Task details =>
From the line containing "Open Postman Flows sidebar section" through the last line of the entries, output the text exactly. Pictures stay out.

(Recorded data)
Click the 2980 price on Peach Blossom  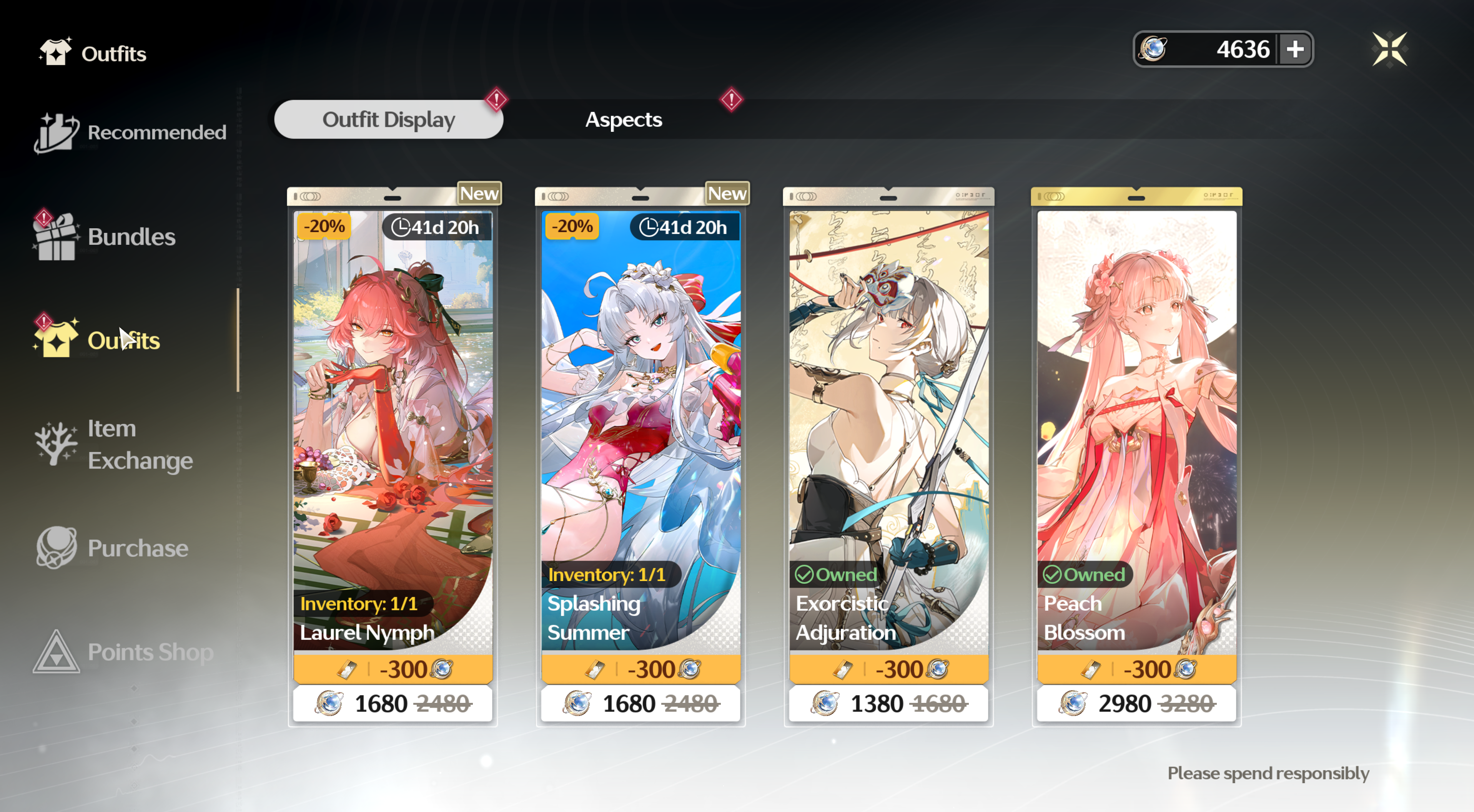point(1125,704)
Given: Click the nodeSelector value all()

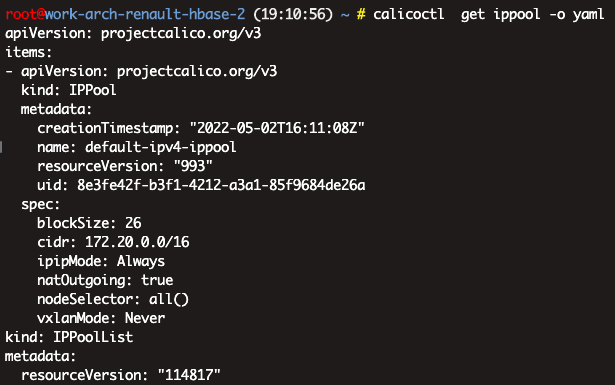Looking at the screenshot, I should tap(169, 299).

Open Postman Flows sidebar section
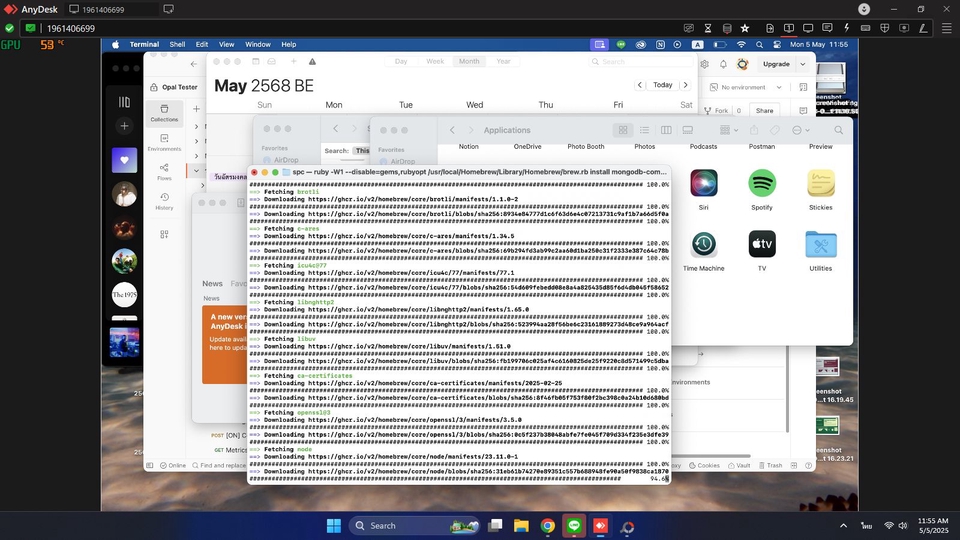(164, 171)
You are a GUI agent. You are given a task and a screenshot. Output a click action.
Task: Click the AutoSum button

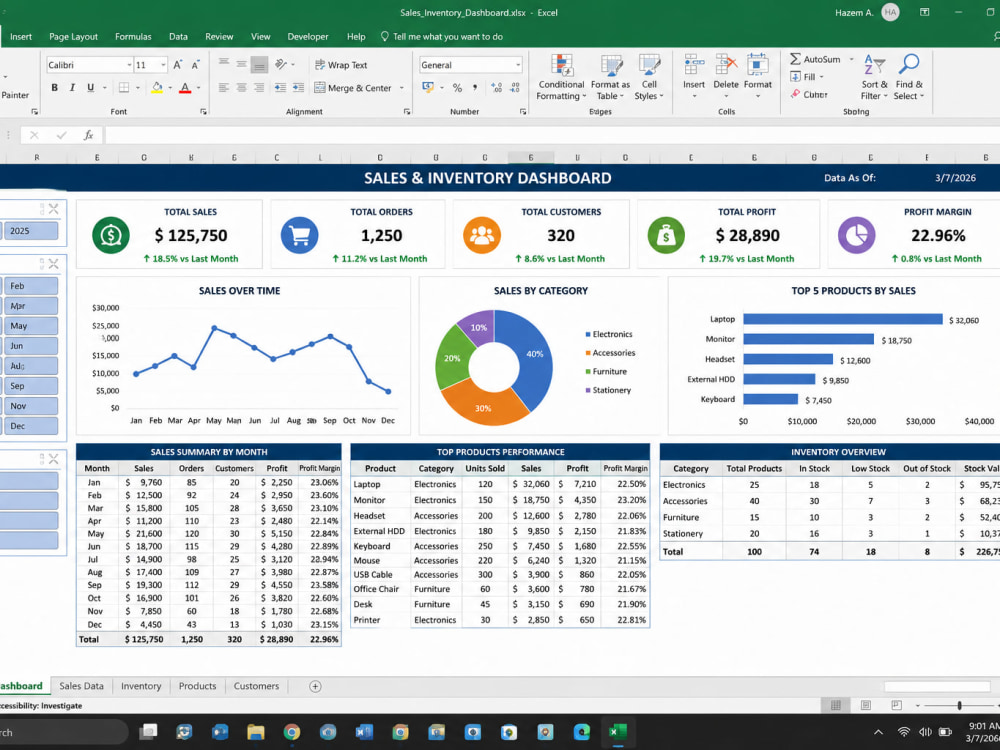tap(816, 59)
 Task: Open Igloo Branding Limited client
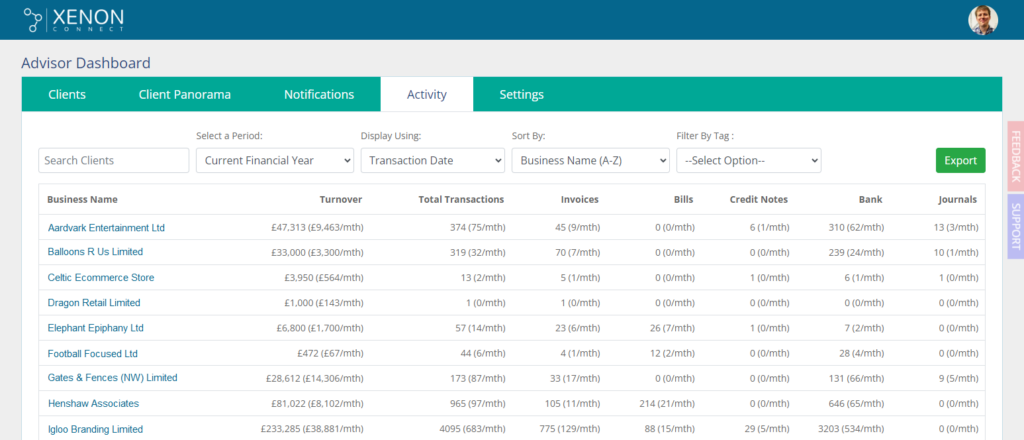coord(95,429)
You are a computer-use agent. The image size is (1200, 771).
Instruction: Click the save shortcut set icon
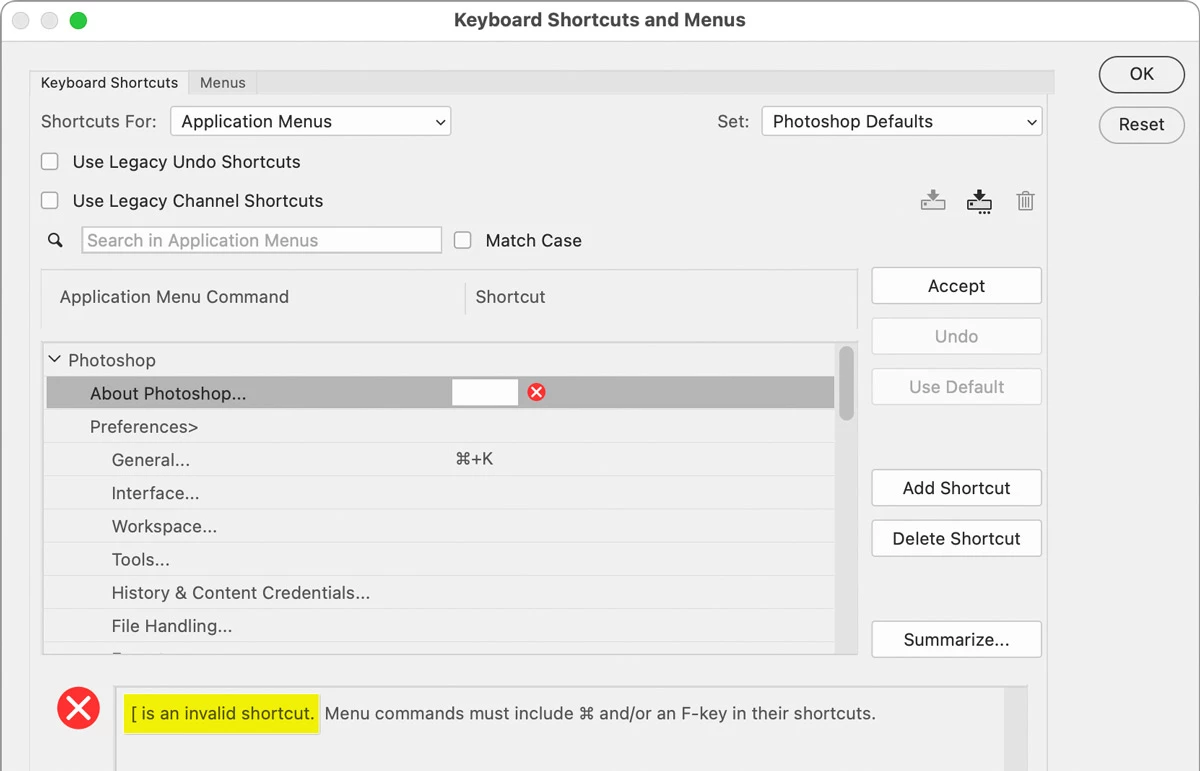[x=933, y=201]
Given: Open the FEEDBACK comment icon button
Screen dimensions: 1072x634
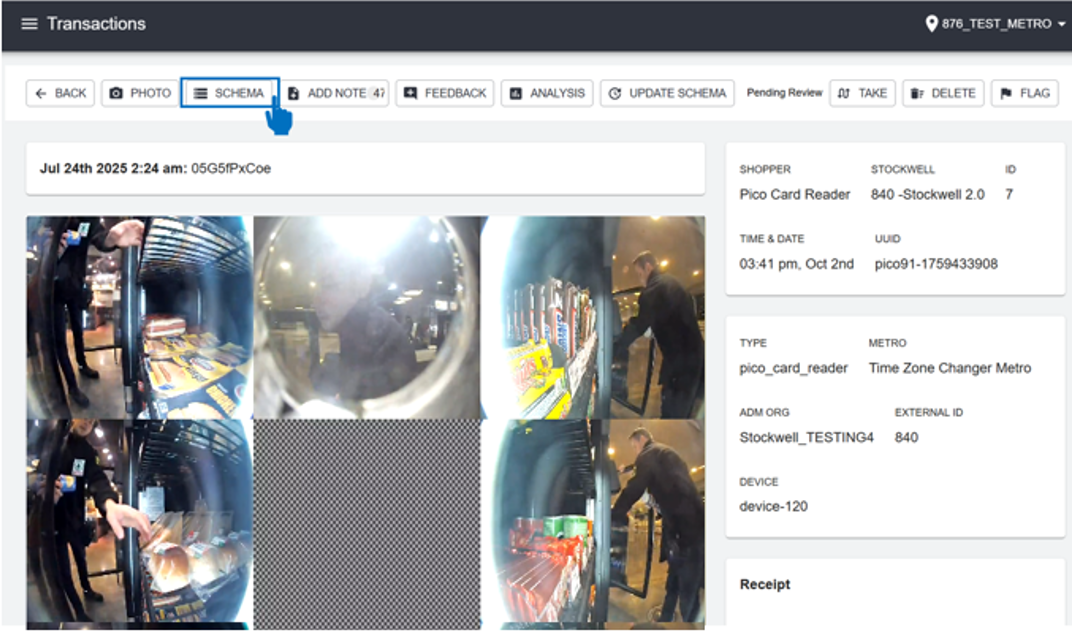Looking at the screenshot, I should (410, 93).
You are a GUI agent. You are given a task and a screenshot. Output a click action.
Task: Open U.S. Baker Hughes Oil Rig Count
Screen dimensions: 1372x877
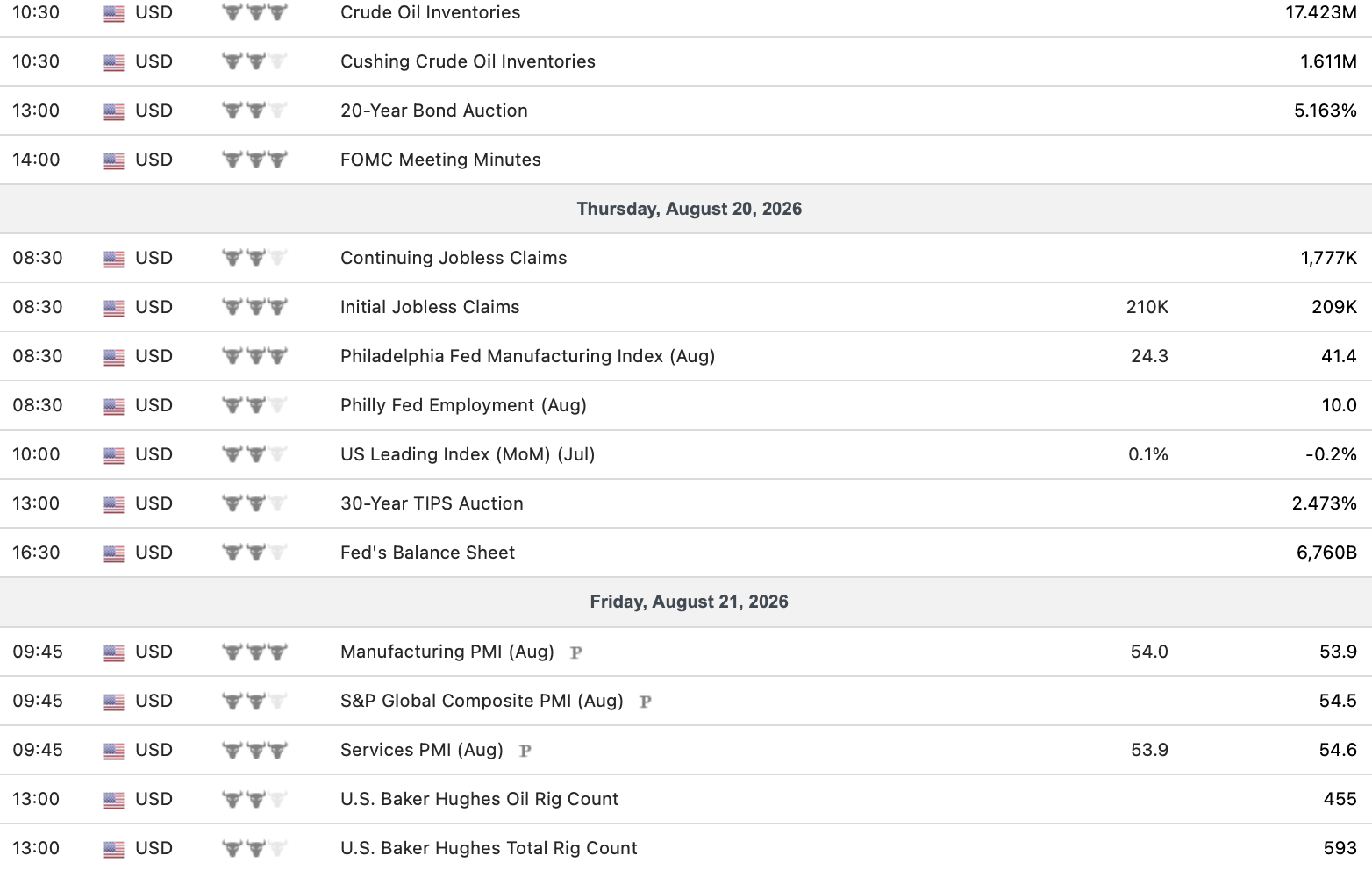coord(479,799)
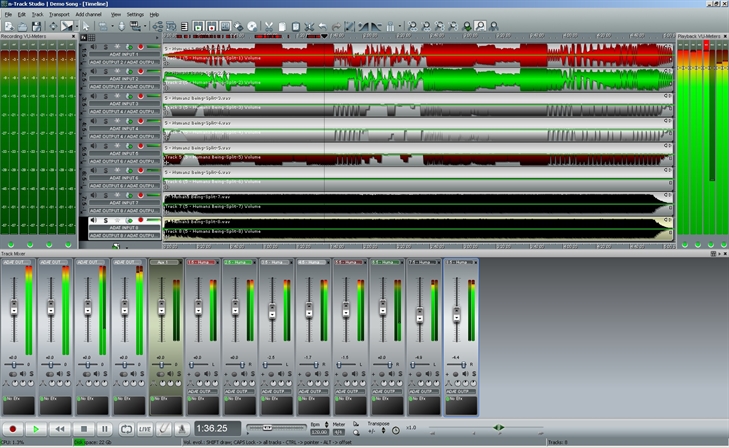Click the Stop transport button

(82, 428)
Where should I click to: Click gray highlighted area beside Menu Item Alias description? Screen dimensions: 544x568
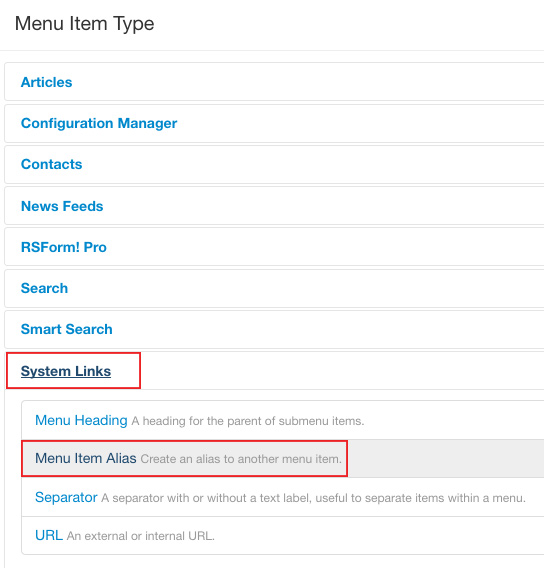445,459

Answer space =>
Open Postman Flows sidebar section
(164, 171)
You are a GUI agent. You are given a task and a screenshot. Output a click action.
Task: Click the AutoSum button

tap(816, 59)
 Task: Open Igloo Branding Limited client
coord(95,429)
You are a computer-use agent. The image size is (1200, 771).
Instruction: Click the save shortcut set icon
[x=933, y=201]
Given: Open the FEEDBACK comment icon button
Screen dimensions: 1072x634
Looking at the screenshot, I should (410, 93).
You are a GUI agent. You are given a task and a screenshot. Output a click action.
Task: Open U.S. Baker Hughes Oil Rig Count
Screen dimensions: 1372x877
coord(479,799)
Click the Stop transport button

(82, 428)
Where should I click to: Click gray highlighted area beside Menu Item Alias description? Screen dimensions: 544x568
445,459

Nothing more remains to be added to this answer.